■ RECORDS FOR PROCESSING ■
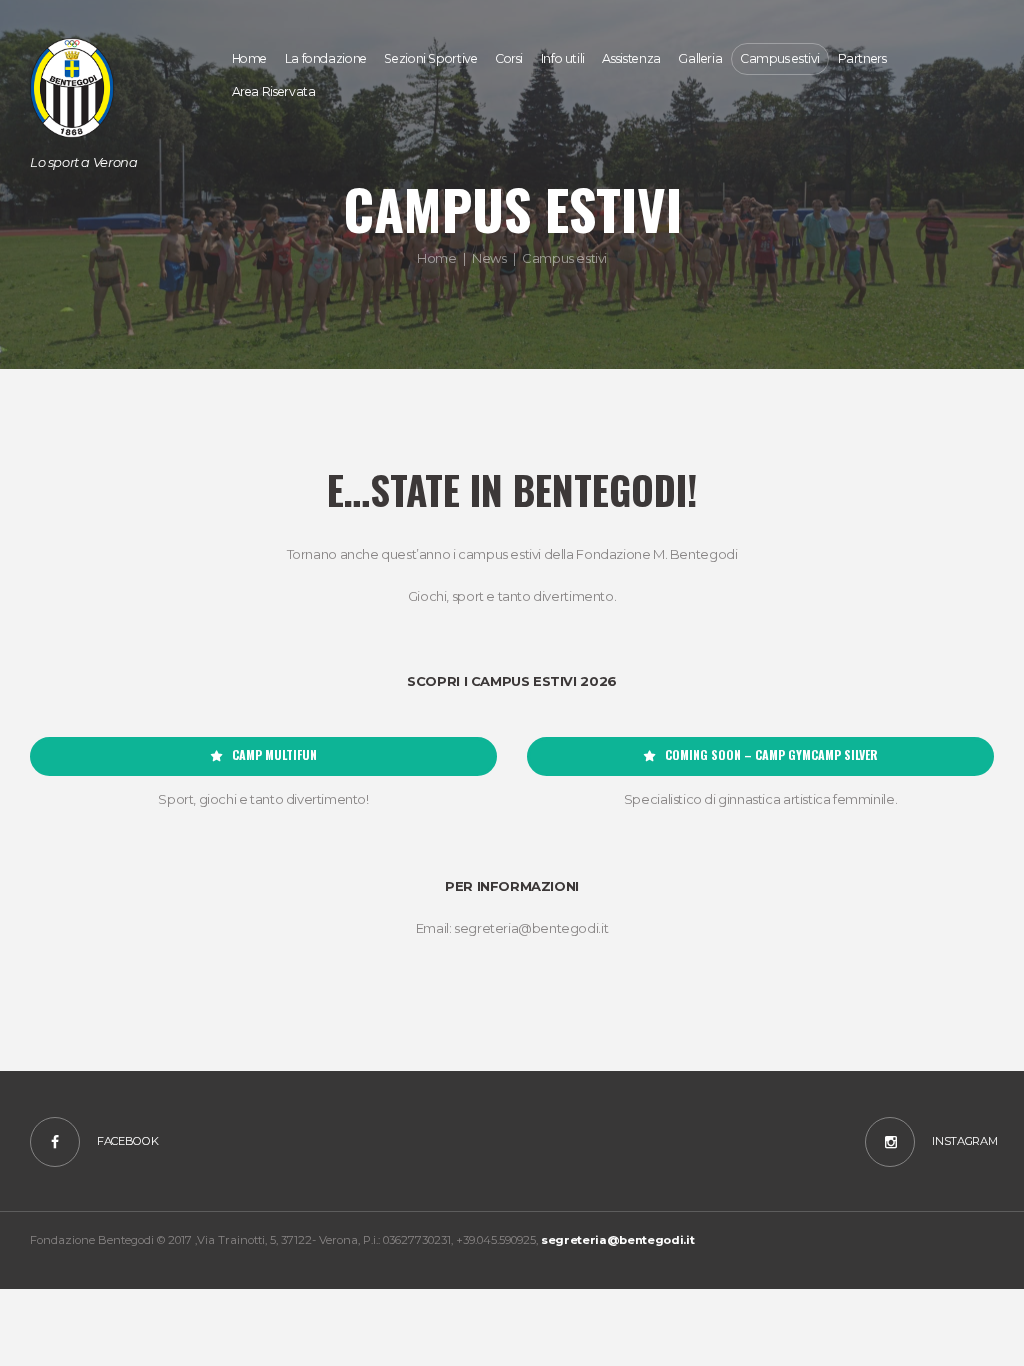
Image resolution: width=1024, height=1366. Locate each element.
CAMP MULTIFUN (274, 755)
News (489, 258)
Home (436, 258)
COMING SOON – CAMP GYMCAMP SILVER (771, 755)
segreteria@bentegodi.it (617, 1240)
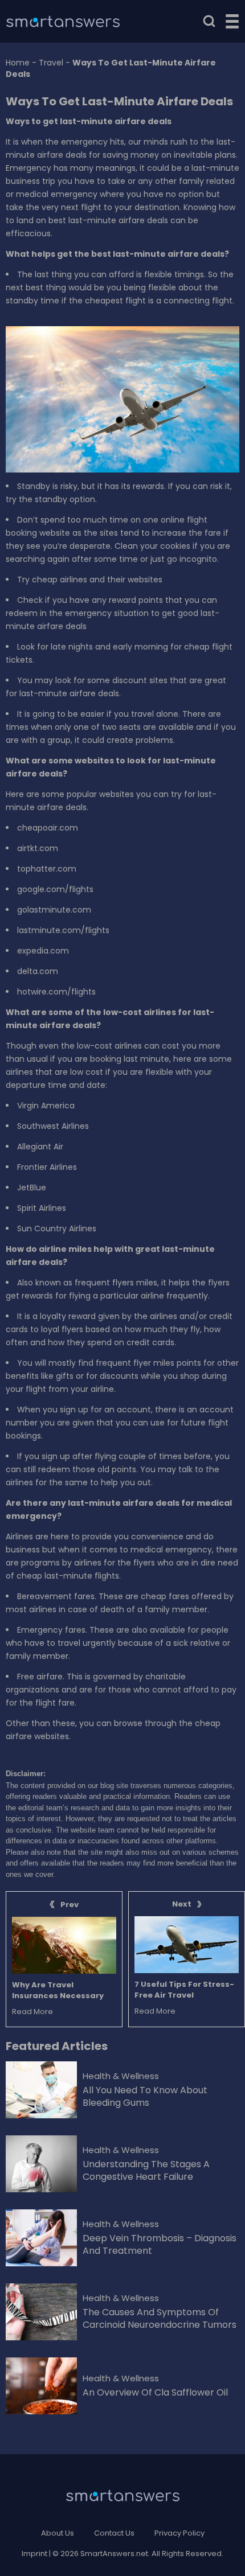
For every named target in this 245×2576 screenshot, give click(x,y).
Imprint (34, 2553)
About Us (57, 2533)
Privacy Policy (179, 2533)
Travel (51, 62)
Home (18, 62)
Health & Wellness (121, 2075)
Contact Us (114, 2533)
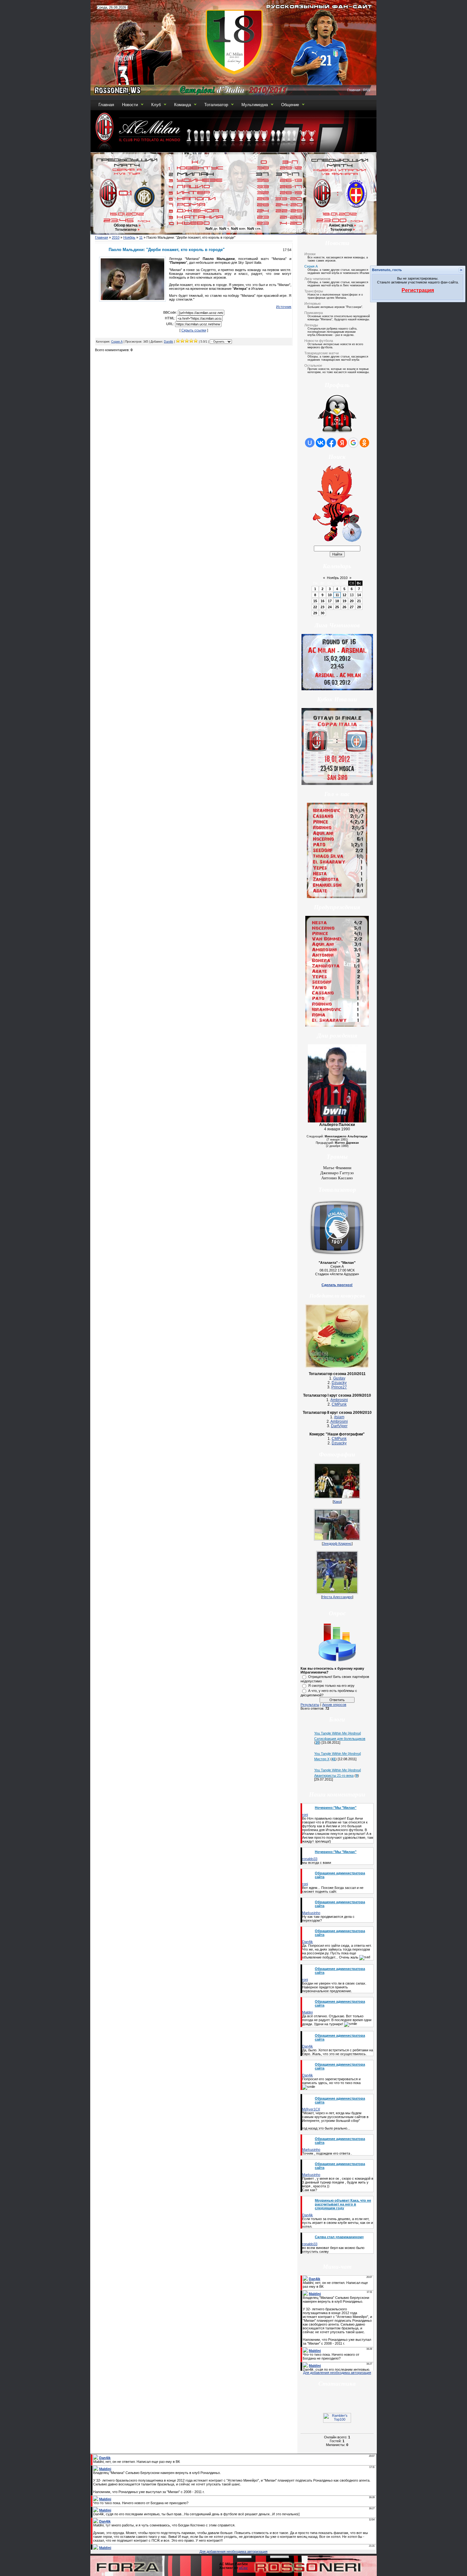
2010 (115, 237)
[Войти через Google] (353, 443)
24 (330, 607)
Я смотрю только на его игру (331, 1685)
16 (322, 601)
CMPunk (339, 1404)
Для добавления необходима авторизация (337, 2373)
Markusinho (311, 1913)
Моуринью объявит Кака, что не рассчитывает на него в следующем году (343, 2204)
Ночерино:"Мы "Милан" (335, 1807)
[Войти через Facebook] (331, 442)
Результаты (310, 1705)
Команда (182, 104)
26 (344, 607)
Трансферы (313, 291)
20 (352, 601)
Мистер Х (321, 1759)
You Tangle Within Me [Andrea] (337, 1733)
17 (330, 601)
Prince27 (339, 1387)
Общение (290, 104)
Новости (130, 104)
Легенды (311, 325)
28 (359, 607)
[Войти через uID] (310, 442)
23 (322, 607)
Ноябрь (129, 237)
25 (337, 607)
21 (359, 601)
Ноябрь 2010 (337, 578)
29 (315, 613)
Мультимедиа (254, 104)
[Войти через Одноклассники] (364, 442)
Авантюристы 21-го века (334, 1775)
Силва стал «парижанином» (339, 2237)
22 (315, 607)
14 (359, 595)
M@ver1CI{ (311, 2109)
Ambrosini (339, 1400)
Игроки (309, 254)
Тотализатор (216, 104)
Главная (353, 90)
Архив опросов (334, 1705)
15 (315, 601)
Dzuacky (339, 1382)
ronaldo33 (309, 1859)
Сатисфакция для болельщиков (339, 1739)
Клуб (156, 104)
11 (141, 237)
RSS (366, 90)
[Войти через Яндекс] (342, 442)
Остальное (313, 365)
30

■ TASK ITEM ■
Before copying the material, set its pictures aside; then transcribe it word for word.

■ RESPONSE ■
Image resolution: width=1024, height=1366. Locate each element.
CAMP MULTIFUN (274, 755)
News (489, 258)
Home (436, 258)
COMING SOON – CAMP GYMCAMP SILVER (771, 755)
segreteria@bentegodi.it (617, 1240)
For every named target in this 245×2576 screenshot, give click(x,y).
Imprint (34, 2553)
About Us (57, 2533)
Privacy Policy (179, 2533)
Travel (51, 62)
Home (18, 62)
Health & Wellness (121, 2075)
Contact Us (114, 2533)
2010 (115, 237)
[Войти через Google] (353, 443)
24 (330, 607)
Я смотрю только на его игру (331, 1685)
16 (322, 601)
CMPunk (339, 1404)
Для добавления необходима авторизация (337, 2373)
Markusinho (311, 1913)
Моуринью объявит Кака, что не рассчитывает на него в следующем году (343, 2204)
Ночерино:"Мы "Милан" (335, 1807)
[Войти через Facebook] (331, 442)
Результаты (310, 1705)
Команда (182, 104)
26 (344, 607)
Трансферы (313, 291)
20 (352, 601)
Мистер Х (321, 1759)
You Tangle Within Me [Andrea] (337, 1733)
17 (330, 601)
Prince27 (339, 1387)
Общение (290, 104)
Новости (130, 104)
Легенды (311, 325)
28 (359, 607)
[Войти через uID] (310, 442)
23 (322, 607)
Ноябрь (129, 237)
25 (337, 607)
21 (359, 601)
Ноябрь 2010 (337, 578)
29 (315, 613)
Мультимедиа (254, 104)
[Войти через Одноклассники] (364, 442)
Авантюристы 21-го века (334, 1775)
Силва стал «парижанином» (339, 2237)
22 (315, 607)
14 (359, 595)
M@ver1CI{ (311, 2109)
Ambrosini (339, 1400)
Игроки (309, 254)
Тотализатор (216, 104)
Главная (353, 90)
Архив опросов (334, 1705)
15 (315, 601)
Dzuacky (339, 1382)
ronaldo33 (309, 1859)
Сатисфакция для болельщиков (339, 1739)
Клуб (156, 104)
11 (141, 237)
RSS (366, 90)
[Войти через Яндекс] (342, 442)
Остальное (313, 365)
30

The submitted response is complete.